=== TASKS TO COMPLETE ===
1 > In the passage about the puppy Gudrun, which animal shelter was she bailed out of?
2 > Carry on the passage about the puppy Gudrun, beginning after its final sentence.

=== TEXT TO READ ===
Gudrun is named after the infamous Gudrun Ensslin who was the female leader of the Baader-Meinhof Gang, an art terrorist group from the 70s. Terrorism was different then. It had a chicness to it, which made it seem less like a dangerous menace and more like fashion.

She is also named after the Norse queen who married Attil (mythological representation of Attila the Hun). After Attil killed her brothers, Gudrun murdered all the sons she had by him and served their hearts to her husband. It is a bad girl name for a very good girl. She’s just so small that I thought a strong name would help protect her from the big feet and falling objects of the world.

She was bailed out of South Los Angeles Animal Shelter where she was sharing a cell with all her brothers and sisters. They were all beautiful, and we wished we had room to take the whole family. Gudrun was the one we had to have. One look in her enormous new Chihuahua eyes and we were immediately seduced. Dog eyes are impossible to resist. I can say no to anyone, lovers, friends, relatives – especially relatives, but dogs have their way with me every time. I love everything about dogs. I love when they are eating and they crunch their food, and I can hear their teeth grinding down their food. I love to listen to them drink water. In the mornings, I have hectic dog schedule. Before the big dogs go on their walk, Ralph has to have a long session of ball catching, followed up by Bronwyn’s full body massage and now Gudrun’s “What’s this? Let me try to eat it” hour. It’s hard to keep up with her, because the puppy has the energy and destructive capacity of both of her namesakes put together. it’s amazing to watch the newness of life up so close.

=== RECORD EXTRACTS ===
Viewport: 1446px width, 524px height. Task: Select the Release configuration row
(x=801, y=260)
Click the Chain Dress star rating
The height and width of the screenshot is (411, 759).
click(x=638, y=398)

=== WRITTEN ANSWERS ===
1 > South Los Angeles Animal Shelter

2 >
Gudrun is just so recently born, and so everything is a huge discovery. She is learning to come to terms with her shadow, and she is still a little scared of the dog in the mirror. The one who copies her every move, gets close when she does, backs away when she does, won’t stop looking at her until she looks away. I am trying to see the world with as mush freshness as she does.

I am hoping her litter mates made it to a good home, and I hope they get to stay there. Dogs like her are adorable and easily adopted because they are so cute, but then they get a little older and a little less cute and chew one shoe too many and wind up back at the pound within months. Cuteness can only take you so far in life. Or is it that cuteness is a curse?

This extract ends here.